EXERCISE BRIEF >> Where a line contains the word "Show", copy that line from the records below.

DATA FOR THIS TASK >>
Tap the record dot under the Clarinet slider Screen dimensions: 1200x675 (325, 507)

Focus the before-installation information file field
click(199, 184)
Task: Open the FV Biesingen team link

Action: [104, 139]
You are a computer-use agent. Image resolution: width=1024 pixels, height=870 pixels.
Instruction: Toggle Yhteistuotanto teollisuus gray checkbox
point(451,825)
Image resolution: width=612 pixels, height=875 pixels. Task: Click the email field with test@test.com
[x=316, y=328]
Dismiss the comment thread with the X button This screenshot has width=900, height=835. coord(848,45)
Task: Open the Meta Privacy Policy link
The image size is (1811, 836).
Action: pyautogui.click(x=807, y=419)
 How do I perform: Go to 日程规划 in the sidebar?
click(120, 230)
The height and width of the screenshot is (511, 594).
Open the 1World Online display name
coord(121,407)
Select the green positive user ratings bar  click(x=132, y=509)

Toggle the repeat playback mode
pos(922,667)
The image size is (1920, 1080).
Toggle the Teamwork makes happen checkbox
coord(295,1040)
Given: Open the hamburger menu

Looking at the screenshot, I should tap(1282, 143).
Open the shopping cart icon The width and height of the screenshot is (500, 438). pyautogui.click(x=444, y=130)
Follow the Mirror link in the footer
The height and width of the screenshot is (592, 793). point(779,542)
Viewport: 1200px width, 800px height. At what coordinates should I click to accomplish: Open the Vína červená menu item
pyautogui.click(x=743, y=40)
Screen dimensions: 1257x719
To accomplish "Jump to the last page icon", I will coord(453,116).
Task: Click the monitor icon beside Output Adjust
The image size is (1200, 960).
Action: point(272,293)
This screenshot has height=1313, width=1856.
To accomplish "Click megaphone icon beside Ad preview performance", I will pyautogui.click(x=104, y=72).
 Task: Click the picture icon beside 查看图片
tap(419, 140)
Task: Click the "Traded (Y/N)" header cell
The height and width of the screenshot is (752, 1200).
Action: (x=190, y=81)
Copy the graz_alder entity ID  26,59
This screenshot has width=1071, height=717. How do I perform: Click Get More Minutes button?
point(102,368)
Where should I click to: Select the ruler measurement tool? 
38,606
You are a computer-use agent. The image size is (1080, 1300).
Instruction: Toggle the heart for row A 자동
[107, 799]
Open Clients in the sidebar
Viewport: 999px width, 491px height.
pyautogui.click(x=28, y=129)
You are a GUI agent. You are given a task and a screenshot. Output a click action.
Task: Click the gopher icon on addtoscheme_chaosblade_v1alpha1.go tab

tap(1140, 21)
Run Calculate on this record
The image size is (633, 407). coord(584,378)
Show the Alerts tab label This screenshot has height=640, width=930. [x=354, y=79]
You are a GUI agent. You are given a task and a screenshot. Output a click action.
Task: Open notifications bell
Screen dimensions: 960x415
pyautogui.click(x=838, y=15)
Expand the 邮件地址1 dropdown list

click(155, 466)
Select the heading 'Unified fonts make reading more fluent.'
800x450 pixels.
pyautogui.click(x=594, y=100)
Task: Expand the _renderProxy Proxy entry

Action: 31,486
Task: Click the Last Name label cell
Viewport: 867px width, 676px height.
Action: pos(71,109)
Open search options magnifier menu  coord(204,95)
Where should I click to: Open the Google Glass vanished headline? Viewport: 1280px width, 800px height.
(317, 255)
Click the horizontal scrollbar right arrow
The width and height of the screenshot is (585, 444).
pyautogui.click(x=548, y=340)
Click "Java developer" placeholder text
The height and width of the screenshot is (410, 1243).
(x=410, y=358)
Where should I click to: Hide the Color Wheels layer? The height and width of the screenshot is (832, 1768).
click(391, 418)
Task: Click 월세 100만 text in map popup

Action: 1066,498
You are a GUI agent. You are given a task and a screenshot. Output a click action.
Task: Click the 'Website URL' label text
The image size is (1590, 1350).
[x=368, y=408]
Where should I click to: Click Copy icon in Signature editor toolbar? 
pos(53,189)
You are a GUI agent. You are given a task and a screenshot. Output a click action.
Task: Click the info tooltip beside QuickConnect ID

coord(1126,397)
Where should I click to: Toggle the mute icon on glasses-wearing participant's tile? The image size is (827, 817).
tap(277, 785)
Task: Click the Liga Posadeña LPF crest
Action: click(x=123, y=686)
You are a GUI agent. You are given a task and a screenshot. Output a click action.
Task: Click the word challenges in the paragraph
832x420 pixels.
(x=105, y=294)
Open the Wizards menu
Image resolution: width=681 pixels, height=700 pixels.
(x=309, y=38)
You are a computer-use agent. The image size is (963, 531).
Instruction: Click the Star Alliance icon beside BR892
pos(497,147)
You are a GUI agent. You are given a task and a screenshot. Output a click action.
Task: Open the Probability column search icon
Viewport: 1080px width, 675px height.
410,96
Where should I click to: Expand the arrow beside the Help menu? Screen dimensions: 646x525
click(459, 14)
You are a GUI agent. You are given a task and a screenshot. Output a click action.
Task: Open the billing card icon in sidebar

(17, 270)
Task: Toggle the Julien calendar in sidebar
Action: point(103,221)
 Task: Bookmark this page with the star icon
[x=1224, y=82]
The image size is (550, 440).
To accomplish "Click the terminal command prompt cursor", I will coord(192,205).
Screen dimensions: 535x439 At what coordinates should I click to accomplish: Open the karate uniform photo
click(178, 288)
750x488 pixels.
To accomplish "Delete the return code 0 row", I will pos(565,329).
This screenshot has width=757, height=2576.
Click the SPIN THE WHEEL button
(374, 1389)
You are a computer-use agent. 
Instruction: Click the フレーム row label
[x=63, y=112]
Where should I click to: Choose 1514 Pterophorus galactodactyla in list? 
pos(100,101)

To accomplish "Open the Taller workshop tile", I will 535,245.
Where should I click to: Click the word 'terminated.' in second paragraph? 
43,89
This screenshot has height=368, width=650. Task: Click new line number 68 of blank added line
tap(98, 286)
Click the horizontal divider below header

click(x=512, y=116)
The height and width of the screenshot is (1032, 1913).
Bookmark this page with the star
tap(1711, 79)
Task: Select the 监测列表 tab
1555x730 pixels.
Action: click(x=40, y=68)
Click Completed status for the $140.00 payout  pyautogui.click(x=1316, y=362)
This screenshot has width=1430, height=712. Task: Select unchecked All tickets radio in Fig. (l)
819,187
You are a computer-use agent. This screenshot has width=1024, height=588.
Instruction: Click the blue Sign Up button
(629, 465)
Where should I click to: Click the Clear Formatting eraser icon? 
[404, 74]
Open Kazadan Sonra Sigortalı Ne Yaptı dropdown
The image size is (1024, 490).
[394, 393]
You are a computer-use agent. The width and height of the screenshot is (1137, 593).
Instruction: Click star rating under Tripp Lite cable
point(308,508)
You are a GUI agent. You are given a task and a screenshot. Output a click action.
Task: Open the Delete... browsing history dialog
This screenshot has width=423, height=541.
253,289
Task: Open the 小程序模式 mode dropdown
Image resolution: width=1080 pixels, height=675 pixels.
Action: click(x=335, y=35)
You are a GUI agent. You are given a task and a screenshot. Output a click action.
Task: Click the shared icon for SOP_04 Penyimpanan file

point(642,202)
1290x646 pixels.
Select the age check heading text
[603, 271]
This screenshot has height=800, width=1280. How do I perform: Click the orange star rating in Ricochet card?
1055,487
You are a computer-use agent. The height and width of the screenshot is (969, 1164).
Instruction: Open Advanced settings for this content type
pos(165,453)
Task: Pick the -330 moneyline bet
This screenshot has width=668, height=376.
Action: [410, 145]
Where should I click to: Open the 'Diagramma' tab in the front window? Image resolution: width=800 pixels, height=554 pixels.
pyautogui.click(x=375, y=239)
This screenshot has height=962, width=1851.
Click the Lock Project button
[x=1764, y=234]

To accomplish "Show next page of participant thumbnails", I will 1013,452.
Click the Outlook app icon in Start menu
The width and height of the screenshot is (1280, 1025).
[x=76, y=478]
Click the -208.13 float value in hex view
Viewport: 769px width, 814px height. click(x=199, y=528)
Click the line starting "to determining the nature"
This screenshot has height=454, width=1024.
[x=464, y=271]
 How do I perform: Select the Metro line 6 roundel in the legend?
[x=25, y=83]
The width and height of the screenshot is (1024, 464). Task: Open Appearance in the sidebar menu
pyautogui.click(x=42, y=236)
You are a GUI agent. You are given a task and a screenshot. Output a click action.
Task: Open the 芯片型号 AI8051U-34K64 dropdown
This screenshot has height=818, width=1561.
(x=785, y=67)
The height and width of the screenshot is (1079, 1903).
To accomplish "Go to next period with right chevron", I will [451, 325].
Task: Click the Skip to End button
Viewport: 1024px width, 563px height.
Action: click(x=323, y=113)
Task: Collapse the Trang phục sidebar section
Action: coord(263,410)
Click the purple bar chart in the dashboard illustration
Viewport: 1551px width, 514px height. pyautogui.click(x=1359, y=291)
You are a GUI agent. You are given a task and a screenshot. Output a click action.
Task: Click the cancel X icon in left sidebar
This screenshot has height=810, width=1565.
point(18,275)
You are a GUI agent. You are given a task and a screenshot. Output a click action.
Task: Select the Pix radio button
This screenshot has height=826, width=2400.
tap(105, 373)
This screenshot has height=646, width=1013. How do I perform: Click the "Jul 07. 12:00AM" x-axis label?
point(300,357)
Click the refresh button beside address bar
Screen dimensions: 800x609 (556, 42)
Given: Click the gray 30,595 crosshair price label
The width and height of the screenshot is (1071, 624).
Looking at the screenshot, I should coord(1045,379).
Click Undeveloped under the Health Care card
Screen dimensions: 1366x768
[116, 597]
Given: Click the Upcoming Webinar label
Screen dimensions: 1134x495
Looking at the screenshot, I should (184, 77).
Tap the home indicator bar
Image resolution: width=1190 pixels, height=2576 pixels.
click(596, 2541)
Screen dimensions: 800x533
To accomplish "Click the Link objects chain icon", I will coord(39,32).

TASK OUTPUT >>
Show the Alerts tab label This screenshot has height=640, width=930. [x=354, y=79]
To accomplish "Show next page of participant thumbnails", I will 1013,452.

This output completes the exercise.